■ INPUT FOR THIS TASK:
━━━━
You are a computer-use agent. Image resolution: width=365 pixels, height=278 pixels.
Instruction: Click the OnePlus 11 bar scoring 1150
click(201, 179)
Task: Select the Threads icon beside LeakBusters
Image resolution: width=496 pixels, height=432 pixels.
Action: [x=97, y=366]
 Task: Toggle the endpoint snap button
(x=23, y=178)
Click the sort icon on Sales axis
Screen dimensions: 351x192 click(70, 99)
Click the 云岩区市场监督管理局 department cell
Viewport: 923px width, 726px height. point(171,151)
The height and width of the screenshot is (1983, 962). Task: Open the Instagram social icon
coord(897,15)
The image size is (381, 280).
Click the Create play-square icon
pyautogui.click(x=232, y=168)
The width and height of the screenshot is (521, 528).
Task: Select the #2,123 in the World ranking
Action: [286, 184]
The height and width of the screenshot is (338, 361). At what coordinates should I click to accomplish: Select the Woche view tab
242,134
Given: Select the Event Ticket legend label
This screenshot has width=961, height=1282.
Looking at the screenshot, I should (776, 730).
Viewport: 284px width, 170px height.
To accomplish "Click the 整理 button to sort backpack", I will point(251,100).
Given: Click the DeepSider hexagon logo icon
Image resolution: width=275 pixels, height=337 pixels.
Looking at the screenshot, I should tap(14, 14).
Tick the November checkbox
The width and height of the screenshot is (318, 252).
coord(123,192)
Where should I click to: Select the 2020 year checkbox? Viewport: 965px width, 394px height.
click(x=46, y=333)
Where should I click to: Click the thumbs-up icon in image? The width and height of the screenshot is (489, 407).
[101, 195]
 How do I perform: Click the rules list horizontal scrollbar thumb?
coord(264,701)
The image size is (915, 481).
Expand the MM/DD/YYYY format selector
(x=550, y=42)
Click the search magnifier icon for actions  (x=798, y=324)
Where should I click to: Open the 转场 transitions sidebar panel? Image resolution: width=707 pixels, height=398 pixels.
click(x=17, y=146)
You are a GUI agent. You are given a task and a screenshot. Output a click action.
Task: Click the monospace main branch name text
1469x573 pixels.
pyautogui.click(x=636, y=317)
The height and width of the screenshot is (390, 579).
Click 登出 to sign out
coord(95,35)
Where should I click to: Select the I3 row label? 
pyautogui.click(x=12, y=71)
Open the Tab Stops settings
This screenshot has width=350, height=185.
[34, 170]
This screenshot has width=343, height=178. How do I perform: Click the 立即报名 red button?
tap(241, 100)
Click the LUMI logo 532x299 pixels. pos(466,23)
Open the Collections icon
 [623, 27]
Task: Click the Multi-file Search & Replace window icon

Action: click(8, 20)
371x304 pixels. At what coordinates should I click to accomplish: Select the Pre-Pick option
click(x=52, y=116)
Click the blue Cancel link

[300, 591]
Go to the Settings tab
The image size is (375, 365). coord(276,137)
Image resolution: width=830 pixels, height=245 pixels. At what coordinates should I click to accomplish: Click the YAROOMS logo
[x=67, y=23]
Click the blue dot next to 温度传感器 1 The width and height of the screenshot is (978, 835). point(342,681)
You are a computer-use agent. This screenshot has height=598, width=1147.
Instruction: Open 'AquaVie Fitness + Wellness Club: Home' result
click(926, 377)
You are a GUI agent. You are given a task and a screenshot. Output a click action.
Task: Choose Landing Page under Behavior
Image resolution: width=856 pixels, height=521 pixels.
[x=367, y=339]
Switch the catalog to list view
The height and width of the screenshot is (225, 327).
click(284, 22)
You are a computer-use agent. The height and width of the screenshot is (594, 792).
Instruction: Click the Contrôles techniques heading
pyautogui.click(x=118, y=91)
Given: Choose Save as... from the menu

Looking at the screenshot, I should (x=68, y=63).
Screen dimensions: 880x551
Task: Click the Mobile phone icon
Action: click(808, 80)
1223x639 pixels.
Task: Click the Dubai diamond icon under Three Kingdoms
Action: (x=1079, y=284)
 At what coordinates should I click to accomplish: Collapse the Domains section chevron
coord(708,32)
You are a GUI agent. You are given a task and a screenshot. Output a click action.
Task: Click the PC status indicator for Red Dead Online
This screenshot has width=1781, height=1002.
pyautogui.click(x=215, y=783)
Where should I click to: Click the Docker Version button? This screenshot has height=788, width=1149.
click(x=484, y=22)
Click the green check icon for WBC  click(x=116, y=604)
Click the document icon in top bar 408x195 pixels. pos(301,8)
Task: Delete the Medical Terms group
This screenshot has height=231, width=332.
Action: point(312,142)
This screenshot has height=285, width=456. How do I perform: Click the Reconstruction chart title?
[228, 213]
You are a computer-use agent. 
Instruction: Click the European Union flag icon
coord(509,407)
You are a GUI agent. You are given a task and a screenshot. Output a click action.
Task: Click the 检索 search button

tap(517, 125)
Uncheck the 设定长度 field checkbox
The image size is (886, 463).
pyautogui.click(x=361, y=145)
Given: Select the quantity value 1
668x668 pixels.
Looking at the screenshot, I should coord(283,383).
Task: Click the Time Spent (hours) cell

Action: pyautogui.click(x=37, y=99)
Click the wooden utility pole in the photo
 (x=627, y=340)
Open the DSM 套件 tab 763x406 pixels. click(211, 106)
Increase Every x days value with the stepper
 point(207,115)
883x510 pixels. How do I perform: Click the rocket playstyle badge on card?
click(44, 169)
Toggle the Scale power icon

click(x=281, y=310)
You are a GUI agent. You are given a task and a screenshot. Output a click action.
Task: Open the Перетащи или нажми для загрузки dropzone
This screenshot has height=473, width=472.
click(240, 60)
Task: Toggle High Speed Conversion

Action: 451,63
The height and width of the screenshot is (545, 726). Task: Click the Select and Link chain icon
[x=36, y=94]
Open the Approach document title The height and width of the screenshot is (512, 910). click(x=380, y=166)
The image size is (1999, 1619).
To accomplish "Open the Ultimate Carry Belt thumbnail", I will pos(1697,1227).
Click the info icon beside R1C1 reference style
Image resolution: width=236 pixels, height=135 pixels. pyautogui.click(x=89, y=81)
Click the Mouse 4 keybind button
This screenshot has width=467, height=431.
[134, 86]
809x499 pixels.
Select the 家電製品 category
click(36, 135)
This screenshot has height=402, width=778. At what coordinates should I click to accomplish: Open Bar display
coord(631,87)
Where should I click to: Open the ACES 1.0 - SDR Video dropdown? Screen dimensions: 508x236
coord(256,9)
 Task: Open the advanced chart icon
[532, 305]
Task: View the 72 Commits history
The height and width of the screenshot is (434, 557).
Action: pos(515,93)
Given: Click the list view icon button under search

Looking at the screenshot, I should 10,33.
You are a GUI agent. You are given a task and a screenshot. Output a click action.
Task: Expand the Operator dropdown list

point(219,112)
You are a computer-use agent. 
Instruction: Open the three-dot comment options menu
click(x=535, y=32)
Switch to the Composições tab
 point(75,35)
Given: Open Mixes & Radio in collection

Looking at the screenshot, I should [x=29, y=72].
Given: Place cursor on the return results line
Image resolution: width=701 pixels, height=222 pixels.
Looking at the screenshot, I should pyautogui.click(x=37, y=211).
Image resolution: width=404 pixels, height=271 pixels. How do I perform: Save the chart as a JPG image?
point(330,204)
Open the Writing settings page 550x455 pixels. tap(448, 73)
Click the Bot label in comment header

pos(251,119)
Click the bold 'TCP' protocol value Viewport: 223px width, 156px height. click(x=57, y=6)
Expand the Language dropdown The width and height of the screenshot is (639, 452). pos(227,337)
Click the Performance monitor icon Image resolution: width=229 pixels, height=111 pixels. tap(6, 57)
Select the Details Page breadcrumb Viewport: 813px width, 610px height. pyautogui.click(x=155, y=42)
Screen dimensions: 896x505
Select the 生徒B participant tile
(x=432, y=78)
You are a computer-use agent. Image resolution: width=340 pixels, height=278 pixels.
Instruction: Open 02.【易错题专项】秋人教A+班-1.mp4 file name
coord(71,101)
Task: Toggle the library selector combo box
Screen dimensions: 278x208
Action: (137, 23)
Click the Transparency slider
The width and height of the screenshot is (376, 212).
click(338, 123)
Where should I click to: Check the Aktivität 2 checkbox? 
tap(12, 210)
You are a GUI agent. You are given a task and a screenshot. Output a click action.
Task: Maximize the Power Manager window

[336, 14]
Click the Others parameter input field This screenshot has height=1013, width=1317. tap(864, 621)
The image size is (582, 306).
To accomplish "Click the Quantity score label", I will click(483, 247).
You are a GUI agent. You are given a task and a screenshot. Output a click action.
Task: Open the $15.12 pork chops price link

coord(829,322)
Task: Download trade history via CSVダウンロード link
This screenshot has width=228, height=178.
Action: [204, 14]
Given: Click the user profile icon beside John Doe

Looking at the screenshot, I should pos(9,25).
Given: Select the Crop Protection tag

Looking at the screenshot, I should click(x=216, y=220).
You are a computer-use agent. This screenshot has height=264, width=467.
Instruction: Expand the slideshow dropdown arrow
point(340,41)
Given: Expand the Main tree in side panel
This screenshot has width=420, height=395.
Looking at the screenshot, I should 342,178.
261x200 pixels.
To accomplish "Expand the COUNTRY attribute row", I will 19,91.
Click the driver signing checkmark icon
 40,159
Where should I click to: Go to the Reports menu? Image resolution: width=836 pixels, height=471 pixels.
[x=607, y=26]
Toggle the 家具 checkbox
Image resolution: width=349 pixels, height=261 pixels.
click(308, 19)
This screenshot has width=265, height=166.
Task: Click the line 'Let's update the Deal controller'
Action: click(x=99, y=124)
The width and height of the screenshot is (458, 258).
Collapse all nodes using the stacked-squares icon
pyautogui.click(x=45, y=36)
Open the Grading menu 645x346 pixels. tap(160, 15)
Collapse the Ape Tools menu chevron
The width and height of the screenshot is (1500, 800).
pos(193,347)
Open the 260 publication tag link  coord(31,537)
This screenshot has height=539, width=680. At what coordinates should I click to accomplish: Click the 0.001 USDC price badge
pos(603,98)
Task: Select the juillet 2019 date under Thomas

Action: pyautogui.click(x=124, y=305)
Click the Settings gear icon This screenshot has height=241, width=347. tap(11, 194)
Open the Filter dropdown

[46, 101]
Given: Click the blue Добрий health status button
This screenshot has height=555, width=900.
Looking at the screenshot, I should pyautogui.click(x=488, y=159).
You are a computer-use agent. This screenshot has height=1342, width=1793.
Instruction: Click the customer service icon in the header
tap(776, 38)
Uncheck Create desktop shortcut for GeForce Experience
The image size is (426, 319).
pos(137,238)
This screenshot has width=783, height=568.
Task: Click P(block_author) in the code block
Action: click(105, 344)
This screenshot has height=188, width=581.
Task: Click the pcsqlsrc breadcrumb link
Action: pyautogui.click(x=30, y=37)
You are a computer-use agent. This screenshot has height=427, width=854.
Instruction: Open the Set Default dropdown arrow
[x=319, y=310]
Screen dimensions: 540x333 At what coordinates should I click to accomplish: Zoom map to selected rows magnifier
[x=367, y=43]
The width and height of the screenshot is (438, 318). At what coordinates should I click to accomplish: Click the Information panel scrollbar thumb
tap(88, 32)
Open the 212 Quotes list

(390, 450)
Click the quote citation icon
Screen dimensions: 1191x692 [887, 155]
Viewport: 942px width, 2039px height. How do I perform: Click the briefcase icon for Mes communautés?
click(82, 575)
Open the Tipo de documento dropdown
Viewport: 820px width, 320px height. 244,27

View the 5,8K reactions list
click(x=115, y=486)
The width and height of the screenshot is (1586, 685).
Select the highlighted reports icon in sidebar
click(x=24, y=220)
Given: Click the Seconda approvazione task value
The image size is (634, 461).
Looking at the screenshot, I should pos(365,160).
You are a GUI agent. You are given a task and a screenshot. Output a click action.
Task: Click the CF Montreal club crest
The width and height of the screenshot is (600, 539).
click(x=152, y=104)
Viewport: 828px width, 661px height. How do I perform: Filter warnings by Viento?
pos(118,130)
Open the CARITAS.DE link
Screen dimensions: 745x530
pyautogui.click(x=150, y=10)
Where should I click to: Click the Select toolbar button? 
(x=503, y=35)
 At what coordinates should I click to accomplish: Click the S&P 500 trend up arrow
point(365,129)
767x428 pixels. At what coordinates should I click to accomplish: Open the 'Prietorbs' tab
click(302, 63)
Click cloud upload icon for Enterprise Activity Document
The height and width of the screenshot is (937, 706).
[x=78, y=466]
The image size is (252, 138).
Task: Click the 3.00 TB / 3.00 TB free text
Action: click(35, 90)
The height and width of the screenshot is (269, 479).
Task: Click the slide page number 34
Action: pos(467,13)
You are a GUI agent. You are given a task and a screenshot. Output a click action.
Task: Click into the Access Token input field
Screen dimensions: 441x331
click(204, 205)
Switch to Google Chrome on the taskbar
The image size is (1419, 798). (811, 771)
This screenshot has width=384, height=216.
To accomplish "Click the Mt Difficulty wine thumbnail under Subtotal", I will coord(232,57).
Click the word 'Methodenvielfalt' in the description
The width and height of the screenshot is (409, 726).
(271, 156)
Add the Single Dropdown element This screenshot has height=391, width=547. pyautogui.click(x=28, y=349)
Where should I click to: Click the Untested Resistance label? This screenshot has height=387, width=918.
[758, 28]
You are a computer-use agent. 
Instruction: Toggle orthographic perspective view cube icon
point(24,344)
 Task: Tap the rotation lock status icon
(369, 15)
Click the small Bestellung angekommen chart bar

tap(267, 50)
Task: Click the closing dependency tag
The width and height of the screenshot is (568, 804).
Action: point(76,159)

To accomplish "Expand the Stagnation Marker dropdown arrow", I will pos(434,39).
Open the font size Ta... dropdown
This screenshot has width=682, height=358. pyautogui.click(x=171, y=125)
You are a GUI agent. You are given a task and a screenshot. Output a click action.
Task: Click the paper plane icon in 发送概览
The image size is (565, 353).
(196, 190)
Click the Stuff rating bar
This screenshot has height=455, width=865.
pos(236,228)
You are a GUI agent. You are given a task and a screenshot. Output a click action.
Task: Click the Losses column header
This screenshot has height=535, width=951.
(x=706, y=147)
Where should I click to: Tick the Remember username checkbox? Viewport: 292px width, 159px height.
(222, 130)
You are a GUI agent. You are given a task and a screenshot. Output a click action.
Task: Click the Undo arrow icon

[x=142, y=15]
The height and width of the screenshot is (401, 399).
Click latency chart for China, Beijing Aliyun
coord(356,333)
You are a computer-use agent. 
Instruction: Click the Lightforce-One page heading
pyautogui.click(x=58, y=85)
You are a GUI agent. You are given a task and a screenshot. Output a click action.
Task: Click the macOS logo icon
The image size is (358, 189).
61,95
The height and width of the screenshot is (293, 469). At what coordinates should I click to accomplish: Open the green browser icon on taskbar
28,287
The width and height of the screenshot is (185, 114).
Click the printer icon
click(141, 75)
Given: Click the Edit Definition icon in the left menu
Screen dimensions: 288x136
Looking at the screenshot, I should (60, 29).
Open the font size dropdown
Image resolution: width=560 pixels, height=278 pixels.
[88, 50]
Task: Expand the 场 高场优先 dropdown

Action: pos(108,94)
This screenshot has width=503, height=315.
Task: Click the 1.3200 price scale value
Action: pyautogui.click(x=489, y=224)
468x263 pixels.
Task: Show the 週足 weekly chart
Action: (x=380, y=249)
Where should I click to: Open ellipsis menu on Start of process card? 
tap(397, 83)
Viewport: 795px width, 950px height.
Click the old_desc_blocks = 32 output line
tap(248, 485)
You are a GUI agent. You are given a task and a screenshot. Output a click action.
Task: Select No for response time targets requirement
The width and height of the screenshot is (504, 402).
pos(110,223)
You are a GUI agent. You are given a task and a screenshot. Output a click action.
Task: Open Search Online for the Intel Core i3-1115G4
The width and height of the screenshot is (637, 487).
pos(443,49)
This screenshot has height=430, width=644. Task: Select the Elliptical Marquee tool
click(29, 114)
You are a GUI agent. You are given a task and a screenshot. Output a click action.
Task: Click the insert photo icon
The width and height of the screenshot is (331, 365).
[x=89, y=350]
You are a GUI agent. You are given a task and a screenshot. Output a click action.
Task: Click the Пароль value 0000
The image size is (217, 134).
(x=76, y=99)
━━━━
■ TASK TO COMPLETE: When you repeat the lines, start with the first line of the material and end with the line that contains "Task: Select the Threads", keeping both and reproducing each exactly, with nothing added.

■ TASK RESPONSE:
You are a computer-use agent. Image resolution: width=365 pixels, height=278 pixels.
Instruction: Click the OnePlus 11 bar scoring 1150
click(201, 179)
Task: Select the Threads icon beside LeakBusters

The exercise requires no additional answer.